Records to process:
- Opening Delimiter -

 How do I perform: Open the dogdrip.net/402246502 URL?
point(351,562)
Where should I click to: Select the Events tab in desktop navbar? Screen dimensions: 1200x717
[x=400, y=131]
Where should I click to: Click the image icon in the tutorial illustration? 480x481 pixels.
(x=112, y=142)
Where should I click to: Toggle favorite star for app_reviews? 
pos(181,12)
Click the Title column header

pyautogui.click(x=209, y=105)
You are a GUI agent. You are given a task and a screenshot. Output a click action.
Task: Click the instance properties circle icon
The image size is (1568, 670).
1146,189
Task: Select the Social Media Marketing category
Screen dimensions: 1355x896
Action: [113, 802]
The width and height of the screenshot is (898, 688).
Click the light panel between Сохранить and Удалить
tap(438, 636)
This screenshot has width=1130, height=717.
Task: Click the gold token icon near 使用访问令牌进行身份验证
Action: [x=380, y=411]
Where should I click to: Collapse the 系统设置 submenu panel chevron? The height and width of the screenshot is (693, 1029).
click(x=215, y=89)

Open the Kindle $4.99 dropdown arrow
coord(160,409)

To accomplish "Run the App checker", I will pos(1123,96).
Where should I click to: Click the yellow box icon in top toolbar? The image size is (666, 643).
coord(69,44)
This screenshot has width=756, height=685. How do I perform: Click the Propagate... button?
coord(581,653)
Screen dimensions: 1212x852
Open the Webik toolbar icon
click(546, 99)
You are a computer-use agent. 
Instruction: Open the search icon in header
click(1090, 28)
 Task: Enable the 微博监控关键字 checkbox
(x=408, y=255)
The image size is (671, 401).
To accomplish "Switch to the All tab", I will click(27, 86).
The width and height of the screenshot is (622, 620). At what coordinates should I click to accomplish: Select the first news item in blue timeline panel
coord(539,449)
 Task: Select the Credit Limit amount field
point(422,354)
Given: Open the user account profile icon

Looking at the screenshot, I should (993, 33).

- Closing Delimiter -

Directions for this task:
Report the number of lines above that hold "agent", and leave out everything else.

Answer section:
2